At least 278 journalists have been forced to leave Nicaragua over the past six years to escape persecution by Daniel Ortega’s government, according to a report released this Monday by the Foundation for Freedom of Expression and Democracy (FLED).
“The number of exiled journalists is approximately 278, including reporters, photographers, and other media workers,” said the NGO in a quarterly report on press freedom in the Central American country. The previous count was 263, meaning 15 journalists went into exile between July and September, according to FLED, which operates from Costa Rica.
“The intensification of state repression has forced several journalists into exile and pushed others to quit the profession as a survival measure,” the report states. It also criticizes legal reforms passed by Managua to silence critical voices.
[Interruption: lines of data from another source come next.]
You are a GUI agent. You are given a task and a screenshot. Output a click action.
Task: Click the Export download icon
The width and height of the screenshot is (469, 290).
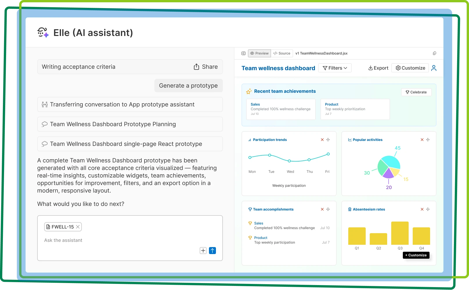click(371, 68)
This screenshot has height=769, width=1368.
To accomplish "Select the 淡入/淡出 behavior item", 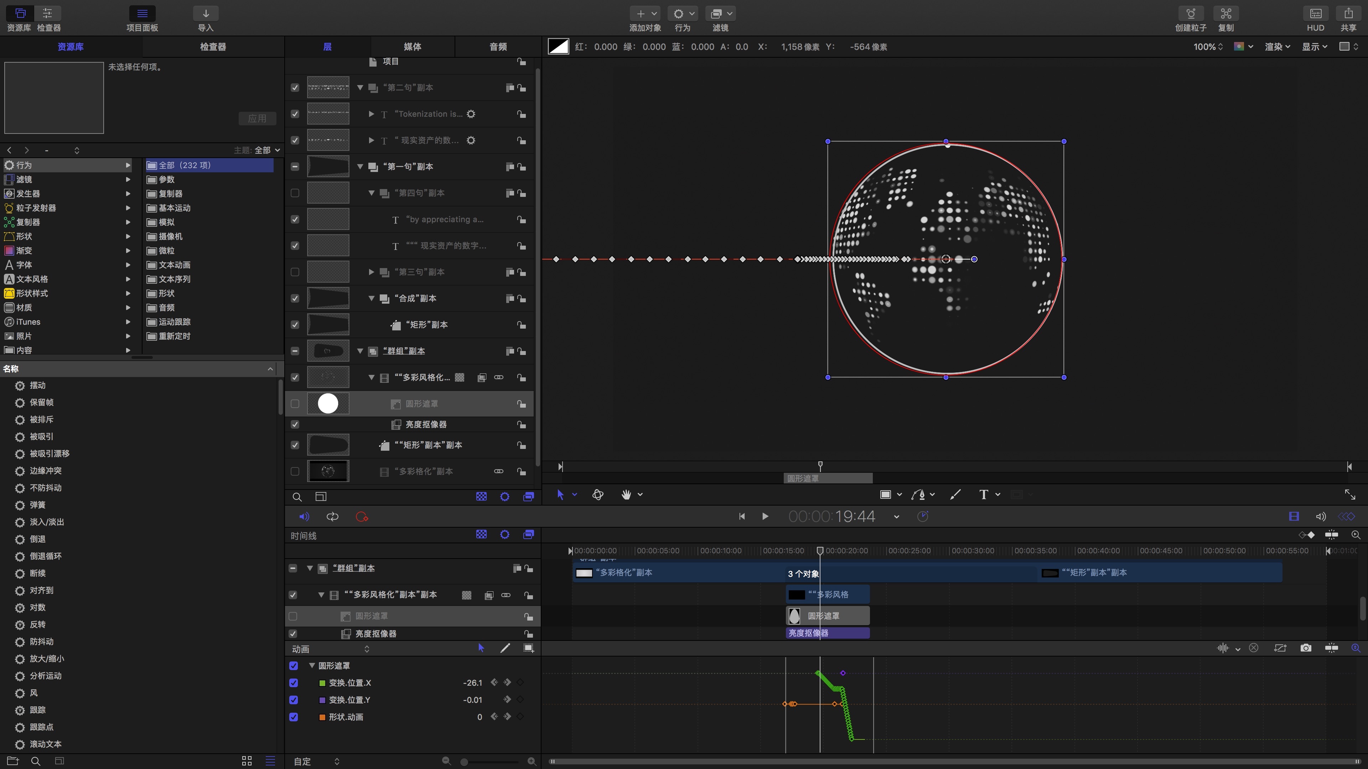I will point(47,522).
The NGO, which is part of the regional press defense network Voces del Sur, noted that July, the anniversary of the 1979 Sandinista revolution’s victory, “marked a particularly difficult period for journalists in Nicaragua.”
It added that during that month, journalists “faced an alarming increase in harassment, raids, and thefts of technological equipment,” and since then, journalist Fabiola Tercero has been “in a state of forced disappearance.” “No government entity has provided information on her whereabouts, and she was not among the 135 Nicaraguans released from prison and exiled to Guatemala on September 5,” FLED stated.
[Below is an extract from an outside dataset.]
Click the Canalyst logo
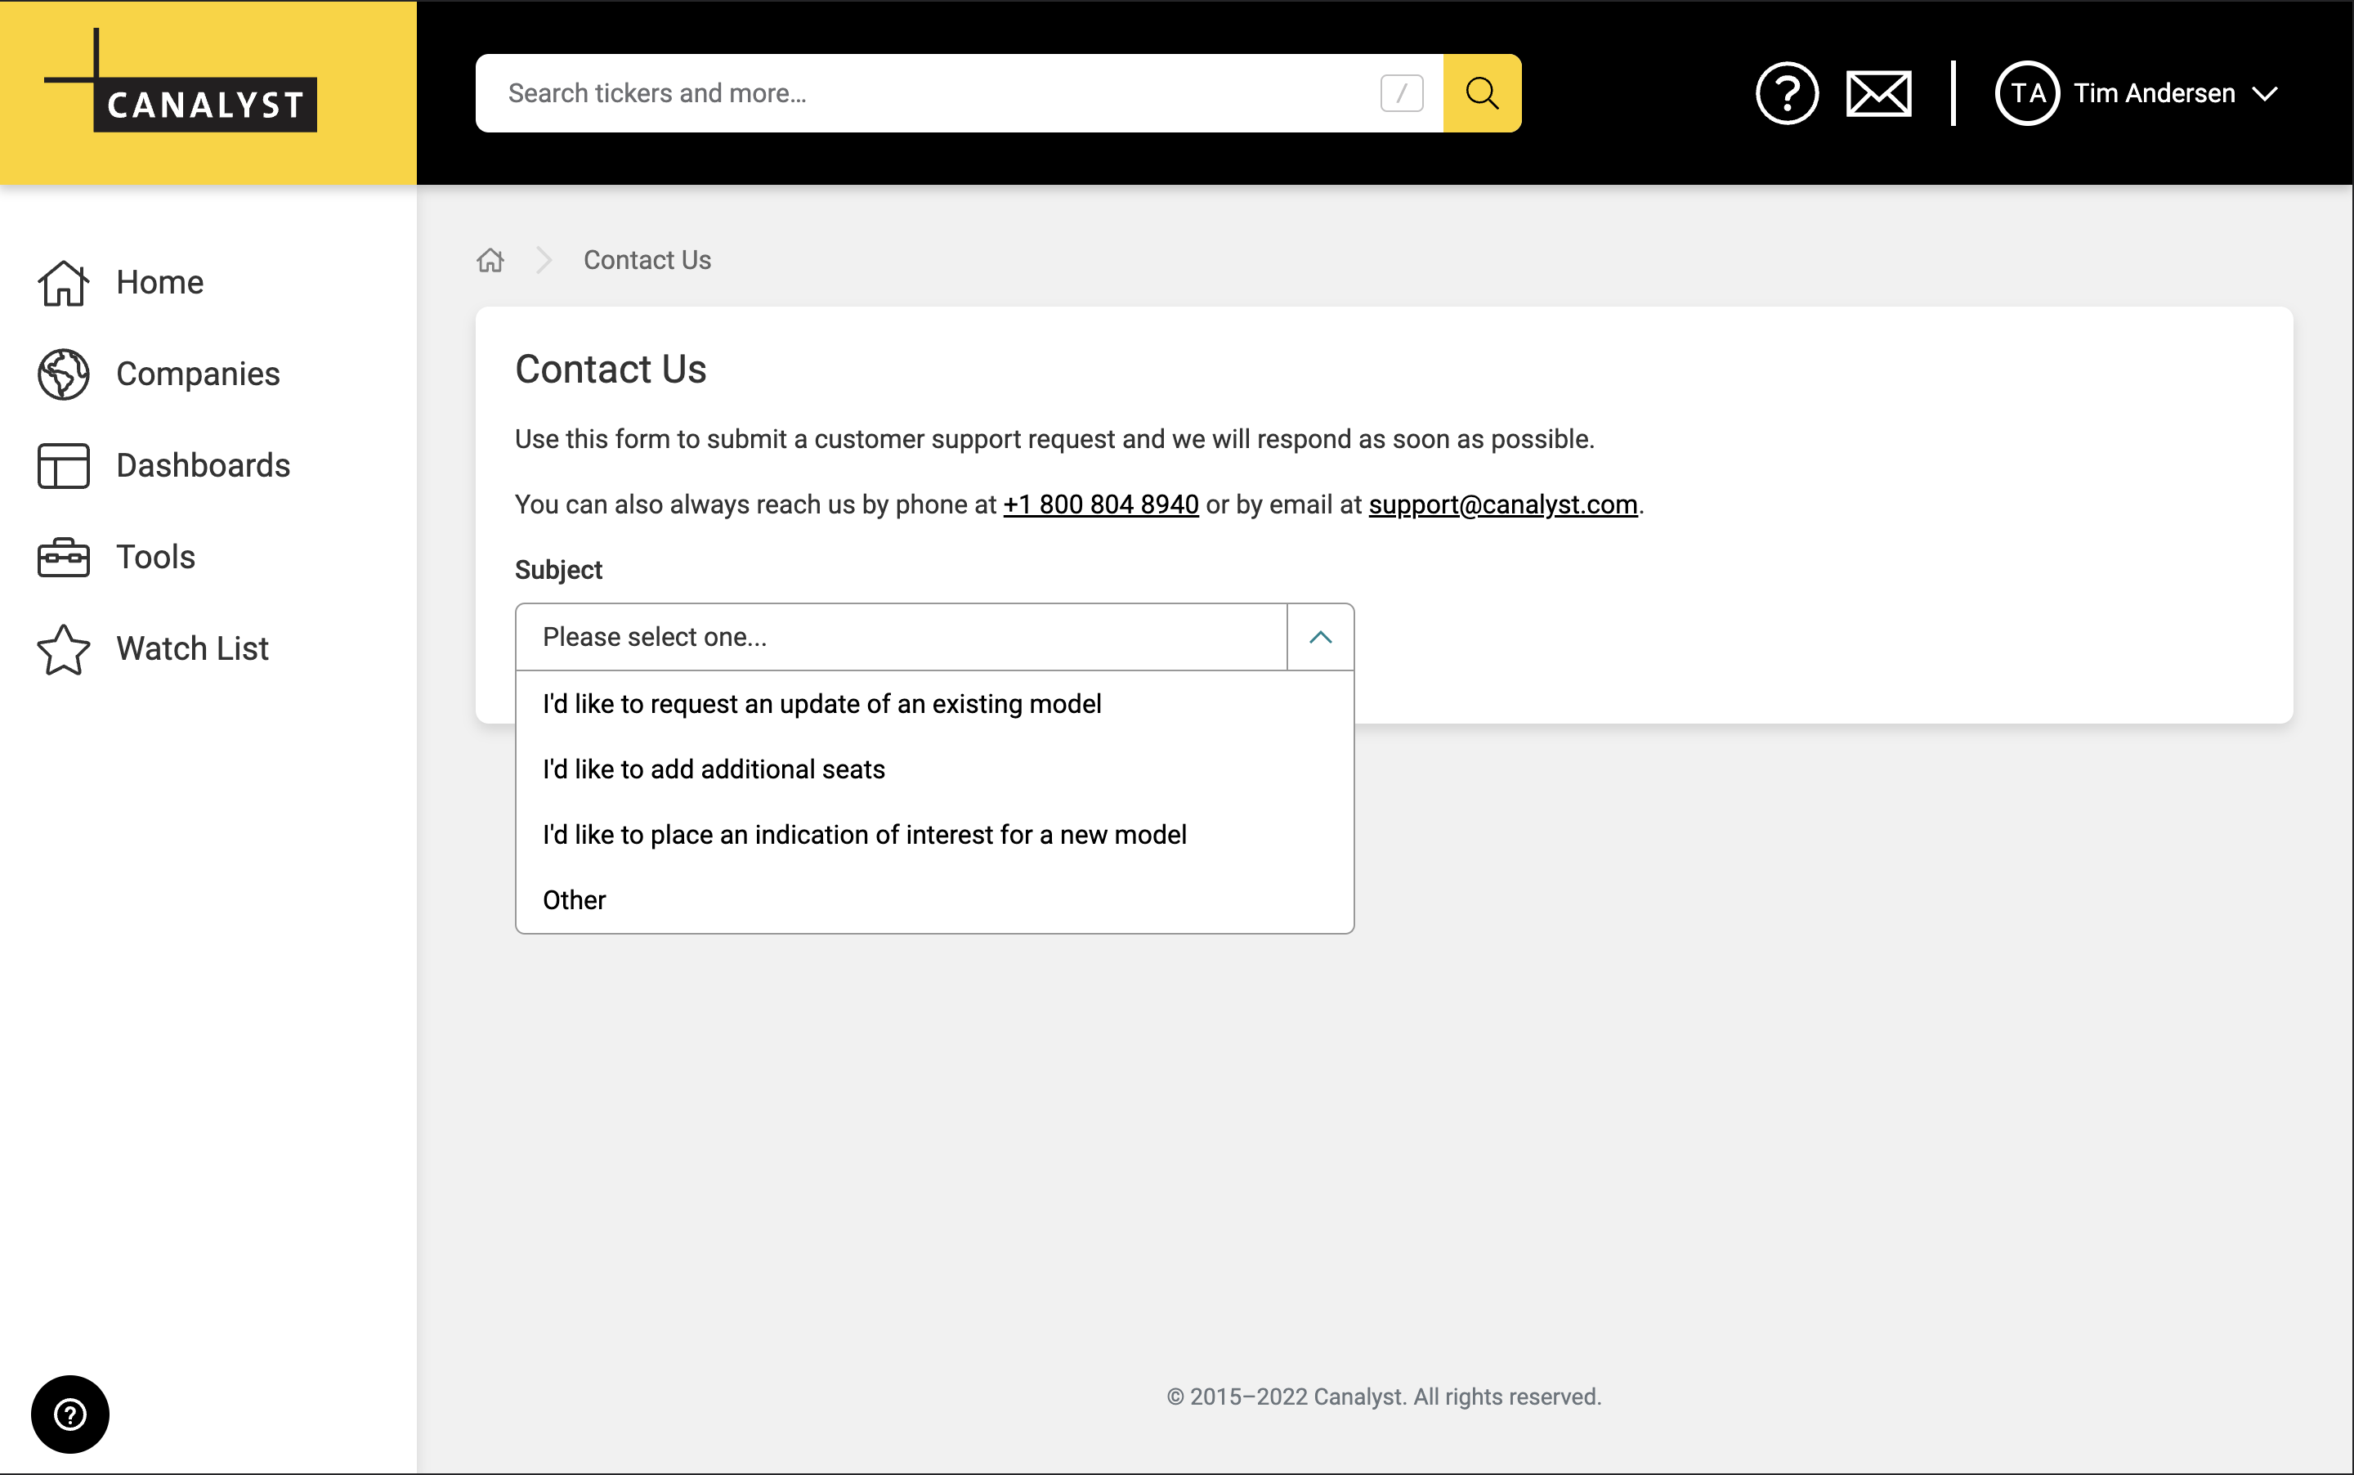The width and height of the screenshot is (2354, 1475). point(181,84)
On September 6, a Guatemalan press collective claimed that Tercero was among the 135, but later deleted the statement from its social media. FLED indicated that “stigmatizing rhetoric has not ceased,” as Ortega’s government and his wife, Vice President Rosario Murillo, “continue using their officials […] to attack journalists and […] threaten them with the enforcement of repressive laws.”
The NGO criticized the reform of the cybercrime law, which increased penalties and paved the way for convicting individuals over social media posts. Repression has escalated in Nicaragua since the 2018 protests, which left more than 300 dead in three months, according to the UN.
Ortega, a former guerrilla leader who governed in the 1980s after the revolution’s victory and returned to power in 2007, claims that the 2018 protests were an attempted coup sponsored by Washington.